# START OF TEXT TO READ

2. A telemetry system according to Claim 1, wherein the string of standard drill pipe has pipe sections of substantially 31.3 feet, and wherein the frequency passbands have a frequency band width of 130 Hz and base frequencies (lower limits) which are multiples of 283 Hz plus 20 Hz.
3. A telemetry system according to Claim 1, wherein the string of drill pipe has pipe sections of substantially 44.5 feet, and wherein the frequency passbands have a frequency band width of 100 Hz and base frequencies which are multiples of 196 Hz plus 20 Hz.
4. A system according to any of Claims 1 to 3, wherein said first and second locations are located on the pipe string at the bottom and at the surface of a borehole, respectively.
5. A telemetry system according to any of Claims 1 to 4, further including transducer interface means at said first and second spaced locations for transforming electrical signals into acoustical signals and vice versa.
6. A system according to any of Claims 1 to 5, and further including repeater means positioned on said string of pipe between said first and second spaced locations and having receiving and transmitting means therein for receiving said fixed frequency signal and in
response thereto transmitting an acoustical signal of a second fixed frequency within said frequency passbands.
7. A system according to Claim 6, and further including a second repeater means for receiving said second fixed frequency and in response thereto transmitting a third fixed frequency within said frequency passbands.
8. A system according to any of Claims 1 to 7, wherein the system includes: downhole means for detecting a borehole parameter; means for generating an electrical signal which is indicative of the detected parameter; and means responsive to the generated electrical signal for imparting an acoustical signal to the string of pipe at a frequency falling within said passbands.
9. A system according to Claim 8, and further including: surface means for receiving said acoustical signal, and means responsive to the received acoustical signal for generating an electrical signal which is indicative of the detected parameter.
10. A system according to Claim 9, and further including repeater means positioned in the pipe string between the downhole means and the surface of a fixed frequency and, in response to the reception thereof, transmitting another acoustical signal at another fixed frequency selected from said passbands.
11. A system according to Claim 8, wherein said downhole detecting means is adapted to produce an analog signal indicative of a detected parameter, and further including means for converting said analog signal to a digital pulse code, and means for operating an acoustical sound source in a clock-related sequence with the digital pulse to provide a fixed frequency acoustical pulse indicative of the detected parameter.
12. A system according to Claim 11, and further including transducer means at the surface for receiving said acoustical pulse and providing a surface electrical signal in response thereto, and means for synchronously relating the surface electrical signal to the clock-related downhole pulse to provide a signal at the surface which is indicative of the downhole detected parameter.

# END OF TEXT TO READ
# START OF MATERIALS PROVIDED

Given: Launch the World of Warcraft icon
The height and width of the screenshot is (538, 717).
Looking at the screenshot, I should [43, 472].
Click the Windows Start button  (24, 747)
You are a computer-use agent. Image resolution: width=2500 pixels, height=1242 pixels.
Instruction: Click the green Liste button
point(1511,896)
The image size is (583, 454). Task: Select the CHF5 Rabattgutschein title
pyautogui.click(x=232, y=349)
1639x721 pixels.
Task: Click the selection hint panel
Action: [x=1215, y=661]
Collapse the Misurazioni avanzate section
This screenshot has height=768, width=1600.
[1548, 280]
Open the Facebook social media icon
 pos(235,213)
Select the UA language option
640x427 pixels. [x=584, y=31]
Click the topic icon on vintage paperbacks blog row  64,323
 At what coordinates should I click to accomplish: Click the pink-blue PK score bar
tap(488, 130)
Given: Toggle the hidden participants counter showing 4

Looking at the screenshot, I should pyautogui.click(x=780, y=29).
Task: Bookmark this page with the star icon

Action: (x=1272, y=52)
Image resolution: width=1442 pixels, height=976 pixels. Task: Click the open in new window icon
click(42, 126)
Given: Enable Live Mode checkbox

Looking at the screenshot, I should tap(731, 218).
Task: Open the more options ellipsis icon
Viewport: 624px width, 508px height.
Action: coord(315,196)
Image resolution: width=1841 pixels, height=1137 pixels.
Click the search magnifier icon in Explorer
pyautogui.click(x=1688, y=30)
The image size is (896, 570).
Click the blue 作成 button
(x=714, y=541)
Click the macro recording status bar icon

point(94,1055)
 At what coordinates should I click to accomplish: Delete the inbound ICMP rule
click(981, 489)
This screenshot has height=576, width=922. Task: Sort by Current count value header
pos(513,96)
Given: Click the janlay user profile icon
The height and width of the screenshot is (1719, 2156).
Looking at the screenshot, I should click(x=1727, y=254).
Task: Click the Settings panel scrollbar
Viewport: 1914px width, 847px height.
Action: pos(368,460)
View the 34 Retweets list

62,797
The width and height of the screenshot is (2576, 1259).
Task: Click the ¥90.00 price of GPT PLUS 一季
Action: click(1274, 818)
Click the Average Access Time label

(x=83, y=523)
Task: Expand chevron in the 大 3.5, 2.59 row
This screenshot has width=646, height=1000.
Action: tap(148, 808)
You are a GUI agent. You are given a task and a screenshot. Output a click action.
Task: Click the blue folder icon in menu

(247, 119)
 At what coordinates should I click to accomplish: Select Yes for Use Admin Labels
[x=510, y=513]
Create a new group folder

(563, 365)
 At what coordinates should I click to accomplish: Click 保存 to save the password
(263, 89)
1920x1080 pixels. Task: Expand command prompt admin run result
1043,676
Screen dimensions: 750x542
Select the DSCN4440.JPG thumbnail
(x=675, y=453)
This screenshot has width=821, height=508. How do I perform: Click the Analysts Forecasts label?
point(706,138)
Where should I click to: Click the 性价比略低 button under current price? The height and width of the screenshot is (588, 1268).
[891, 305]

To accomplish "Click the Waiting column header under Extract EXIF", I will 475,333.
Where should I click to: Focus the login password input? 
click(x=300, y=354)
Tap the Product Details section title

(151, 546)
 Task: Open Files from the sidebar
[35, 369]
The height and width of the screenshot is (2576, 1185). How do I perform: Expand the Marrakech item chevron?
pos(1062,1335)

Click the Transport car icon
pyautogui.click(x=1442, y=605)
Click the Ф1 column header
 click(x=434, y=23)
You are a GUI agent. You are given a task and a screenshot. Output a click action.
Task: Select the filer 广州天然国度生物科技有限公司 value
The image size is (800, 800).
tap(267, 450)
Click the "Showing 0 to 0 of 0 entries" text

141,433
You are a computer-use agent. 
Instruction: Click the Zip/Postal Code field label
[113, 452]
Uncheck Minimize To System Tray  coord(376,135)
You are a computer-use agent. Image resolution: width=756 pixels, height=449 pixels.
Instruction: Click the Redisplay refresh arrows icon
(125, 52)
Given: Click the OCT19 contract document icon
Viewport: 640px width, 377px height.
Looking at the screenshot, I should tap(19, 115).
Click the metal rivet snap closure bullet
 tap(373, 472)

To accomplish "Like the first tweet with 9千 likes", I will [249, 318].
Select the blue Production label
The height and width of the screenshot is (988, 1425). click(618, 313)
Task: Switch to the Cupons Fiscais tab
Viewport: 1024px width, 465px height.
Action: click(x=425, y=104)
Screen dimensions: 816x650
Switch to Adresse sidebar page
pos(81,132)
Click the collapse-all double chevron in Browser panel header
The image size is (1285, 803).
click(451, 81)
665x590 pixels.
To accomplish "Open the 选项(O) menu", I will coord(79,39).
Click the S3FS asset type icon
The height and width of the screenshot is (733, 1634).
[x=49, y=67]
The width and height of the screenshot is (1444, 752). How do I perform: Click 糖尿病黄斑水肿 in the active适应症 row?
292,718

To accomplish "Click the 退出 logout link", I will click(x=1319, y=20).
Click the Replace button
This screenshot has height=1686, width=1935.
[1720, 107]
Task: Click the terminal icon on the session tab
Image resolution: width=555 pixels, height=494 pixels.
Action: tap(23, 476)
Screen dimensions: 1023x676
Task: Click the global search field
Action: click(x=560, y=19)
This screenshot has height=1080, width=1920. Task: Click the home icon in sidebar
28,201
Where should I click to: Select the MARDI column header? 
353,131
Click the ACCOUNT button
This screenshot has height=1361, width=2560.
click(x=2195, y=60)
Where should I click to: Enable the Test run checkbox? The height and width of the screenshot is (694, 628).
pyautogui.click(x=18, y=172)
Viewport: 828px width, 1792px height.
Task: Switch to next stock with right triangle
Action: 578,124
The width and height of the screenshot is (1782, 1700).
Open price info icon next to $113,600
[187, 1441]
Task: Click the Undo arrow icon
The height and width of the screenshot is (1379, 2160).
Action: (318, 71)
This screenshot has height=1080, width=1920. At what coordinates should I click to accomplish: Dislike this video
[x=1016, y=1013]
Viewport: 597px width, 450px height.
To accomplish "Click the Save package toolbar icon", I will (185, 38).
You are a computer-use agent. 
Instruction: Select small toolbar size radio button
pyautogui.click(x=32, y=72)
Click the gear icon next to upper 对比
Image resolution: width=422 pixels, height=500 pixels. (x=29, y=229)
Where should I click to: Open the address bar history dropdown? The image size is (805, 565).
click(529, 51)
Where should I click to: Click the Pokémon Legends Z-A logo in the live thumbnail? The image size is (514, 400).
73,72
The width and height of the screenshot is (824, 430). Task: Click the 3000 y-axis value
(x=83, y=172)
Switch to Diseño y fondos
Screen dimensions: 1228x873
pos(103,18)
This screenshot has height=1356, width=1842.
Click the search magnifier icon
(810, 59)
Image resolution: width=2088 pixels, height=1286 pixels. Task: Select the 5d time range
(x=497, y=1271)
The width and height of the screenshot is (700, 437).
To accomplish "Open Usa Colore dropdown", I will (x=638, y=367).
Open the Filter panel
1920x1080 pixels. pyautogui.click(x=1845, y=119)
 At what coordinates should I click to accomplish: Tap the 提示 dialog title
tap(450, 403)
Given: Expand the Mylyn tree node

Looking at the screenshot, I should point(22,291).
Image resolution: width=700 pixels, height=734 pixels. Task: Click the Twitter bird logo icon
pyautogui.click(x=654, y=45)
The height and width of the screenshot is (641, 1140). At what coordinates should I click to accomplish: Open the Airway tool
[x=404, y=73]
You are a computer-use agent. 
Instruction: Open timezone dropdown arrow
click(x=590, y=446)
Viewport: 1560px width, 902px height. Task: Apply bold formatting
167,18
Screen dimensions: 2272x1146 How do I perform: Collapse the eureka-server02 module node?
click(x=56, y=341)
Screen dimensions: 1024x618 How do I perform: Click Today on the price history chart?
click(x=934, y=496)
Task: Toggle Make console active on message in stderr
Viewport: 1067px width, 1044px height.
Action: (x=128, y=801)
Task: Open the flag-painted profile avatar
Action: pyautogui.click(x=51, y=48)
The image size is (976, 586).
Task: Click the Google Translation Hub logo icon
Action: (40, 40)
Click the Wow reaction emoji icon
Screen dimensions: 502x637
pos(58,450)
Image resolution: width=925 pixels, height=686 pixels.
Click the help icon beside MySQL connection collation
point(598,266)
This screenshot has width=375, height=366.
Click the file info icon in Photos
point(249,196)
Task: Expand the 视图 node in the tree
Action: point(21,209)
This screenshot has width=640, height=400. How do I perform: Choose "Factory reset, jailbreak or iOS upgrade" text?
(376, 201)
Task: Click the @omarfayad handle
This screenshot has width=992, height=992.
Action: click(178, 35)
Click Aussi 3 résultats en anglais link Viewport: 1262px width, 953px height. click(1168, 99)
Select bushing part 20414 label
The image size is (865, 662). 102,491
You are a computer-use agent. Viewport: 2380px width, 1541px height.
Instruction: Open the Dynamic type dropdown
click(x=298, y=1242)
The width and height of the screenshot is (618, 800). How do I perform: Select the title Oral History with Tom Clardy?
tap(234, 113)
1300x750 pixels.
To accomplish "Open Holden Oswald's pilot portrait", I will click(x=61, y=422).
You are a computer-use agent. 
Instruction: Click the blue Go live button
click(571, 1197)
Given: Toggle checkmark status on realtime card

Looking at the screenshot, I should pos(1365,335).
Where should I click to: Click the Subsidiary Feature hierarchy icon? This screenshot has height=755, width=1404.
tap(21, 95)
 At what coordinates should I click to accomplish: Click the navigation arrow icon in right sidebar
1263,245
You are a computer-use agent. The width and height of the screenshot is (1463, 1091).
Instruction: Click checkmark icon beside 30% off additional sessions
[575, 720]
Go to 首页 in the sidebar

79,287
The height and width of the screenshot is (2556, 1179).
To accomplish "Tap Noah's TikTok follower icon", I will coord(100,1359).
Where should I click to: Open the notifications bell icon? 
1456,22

# END OF MATERIALS PROVIDED

> _WORK INSTRUCTIONS_
1) Answer these about the telemetry claims:
(a) What pipe section length does claim 2 give for the standard drill pipe?
(b) What frequency band width does claim 3 give for the passbands?
(c) According to claim 4, where on the pipe string are the first and second locations?
2) Please write out the entries from the line containing "The height and width of the screenshot is (2556, 1179)." through the end of the entries, both ends included.

> _THE SOLUTIONS_
1)
(a) Substantially 31.3 feet.
(b) 100 Hz.
(c) At the bottom and at the surface of a borehole, respectively.

2)
The height and width of the screenshot is (2556, 1179).
To accomplish "Tap Noah's TikTok follower icon", I will coord(100,1359).
Where should I click to: Open the notifications bell icon? 
1456,22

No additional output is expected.